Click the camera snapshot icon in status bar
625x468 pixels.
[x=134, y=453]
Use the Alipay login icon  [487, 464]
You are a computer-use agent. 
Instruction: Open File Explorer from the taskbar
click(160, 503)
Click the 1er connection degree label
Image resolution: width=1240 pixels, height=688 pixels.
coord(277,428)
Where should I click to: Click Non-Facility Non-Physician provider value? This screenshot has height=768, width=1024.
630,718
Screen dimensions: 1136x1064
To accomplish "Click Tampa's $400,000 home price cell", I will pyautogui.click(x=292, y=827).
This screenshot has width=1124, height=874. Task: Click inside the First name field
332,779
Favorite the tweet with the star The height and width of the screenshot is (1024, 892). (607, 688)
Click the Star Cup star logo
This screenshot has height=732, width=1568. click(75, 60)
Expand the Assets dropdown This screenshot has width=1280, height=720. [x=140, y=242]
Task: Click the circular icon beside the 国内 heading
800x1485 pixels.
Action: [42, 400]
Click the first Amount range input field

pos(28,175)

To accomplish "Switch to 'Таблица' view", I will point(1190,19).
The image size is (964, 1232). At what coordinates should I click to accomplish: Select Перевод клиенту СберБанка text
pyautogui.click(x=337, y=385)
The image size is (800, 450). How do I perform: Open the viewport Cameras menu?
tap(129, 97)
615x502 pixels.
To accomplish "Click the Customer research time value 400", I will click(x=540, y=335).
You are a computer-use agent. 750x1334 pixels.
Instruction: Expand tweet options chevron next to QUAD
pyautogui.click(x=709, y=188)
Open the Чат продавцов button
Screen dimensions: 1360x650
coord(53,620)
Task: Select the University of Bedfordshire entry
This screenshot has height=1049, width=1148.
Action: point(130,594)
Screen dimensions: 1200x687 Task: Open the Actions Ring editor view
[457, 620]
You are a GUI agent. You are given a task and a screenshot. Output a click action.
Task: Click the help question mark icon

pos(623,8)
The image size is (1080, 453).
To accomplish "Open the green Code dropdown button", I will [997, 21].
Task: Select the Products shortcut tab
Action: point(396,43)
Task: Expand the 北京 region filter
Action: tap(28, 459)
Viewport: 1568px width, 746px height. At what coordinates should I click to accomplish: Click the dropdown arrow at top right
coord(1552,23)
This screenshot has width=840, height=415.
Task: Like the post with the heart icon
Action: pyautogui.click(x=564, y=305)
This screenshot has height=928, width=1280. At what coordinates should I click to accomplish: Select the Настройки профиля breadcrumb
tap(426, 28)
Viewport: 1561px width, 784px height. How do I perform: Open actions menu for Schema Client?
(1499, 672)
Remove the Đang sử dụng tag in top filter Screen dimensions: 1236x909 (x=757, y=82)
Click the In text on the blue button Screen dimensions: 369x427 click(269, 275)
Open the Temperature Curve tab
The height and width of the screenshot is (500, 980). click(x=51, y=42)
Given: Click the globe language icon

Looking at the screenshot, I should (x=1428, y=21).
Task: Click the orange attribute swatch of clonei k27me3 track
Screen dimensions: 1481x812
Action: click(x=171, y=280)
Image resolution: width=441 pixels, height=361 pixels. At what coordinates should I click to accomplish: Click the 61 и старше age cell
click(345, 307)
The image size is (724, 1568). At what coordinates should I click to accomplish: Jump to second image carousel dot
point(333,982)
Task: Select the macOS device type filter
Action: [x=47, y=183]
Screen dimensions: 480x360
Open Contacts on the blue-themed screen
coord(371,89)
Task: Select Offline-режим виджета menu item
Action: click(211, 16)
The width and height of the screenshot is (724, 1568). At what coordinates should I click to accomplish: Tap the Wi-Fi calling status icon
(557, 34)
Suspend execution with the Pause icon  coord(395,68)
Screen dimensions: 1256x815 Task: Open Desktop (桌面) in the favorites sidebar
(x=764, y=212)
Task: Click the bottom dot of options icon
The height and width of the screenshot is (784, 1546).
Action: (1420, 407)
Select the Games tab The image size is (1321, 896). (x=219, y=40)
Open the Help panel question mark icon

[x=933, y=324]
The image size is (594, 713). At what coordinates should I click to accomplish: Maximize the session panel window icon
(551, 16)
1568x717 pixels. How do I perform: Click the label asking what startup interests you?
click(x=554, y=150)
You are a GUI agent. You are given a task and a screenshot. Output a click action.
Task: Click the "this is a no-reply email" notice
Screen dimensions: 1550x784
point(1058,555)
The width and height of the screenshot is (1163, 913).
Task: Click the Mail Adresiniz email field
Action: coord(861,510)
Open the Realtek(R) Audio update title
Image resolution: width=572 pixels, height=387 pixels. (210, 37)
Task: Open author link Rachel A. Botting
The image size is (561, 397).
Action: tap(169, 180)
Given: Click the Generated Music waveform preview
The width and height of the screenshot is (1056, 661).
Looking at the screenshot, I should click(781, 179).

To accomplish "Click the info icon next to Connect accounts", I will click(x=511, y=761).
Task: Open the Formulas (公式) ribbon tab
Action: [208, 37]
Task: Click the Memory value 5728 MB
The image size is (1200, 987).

§ WHAT IS EXPECTED: Please make an exact copy of the lines above from the line with "Open the Temperature Curve tab" through the line with "Suspend execution with", both ends included.

§ TASK OUTPUT:
Open the Temperature Curve tab
The height and width of the screenshot is (500, 980). click(x=51, y=42)
Given: Click the globe language icon

Looking at the screenshot, I should (x=1428, y=21).
Task: Click the orange attribute swatch of clonei k27me3 track
Screen dimensions: 1481x812
Action: click(x=171, y=280)
Image resolution: width=441 pixels, height=361 pixels. At what coordinates should I click to accomplish: Click the 61 и старше age cell
click(345, 307)
The image size is (724, 1568). At what coordinates should I click to accomplish: Jump to second image carousel dot
point(333,982)
Task: Select the macOS device type filter
Action: [x=47, y=183]
Screen dimensions: 480x360
Open Contacts on the blue-themed screen
coord(371,89)
Task: Select Offline-режим виджета menu item
Action: click(211, 16)
The width and height of the screenshot is (724, 1568). At what coordinates should I click to accomplish: Tap the Wi-Fi calling status icon
(557, 34)
Suspend execution with the Pause icon  coord(395,68)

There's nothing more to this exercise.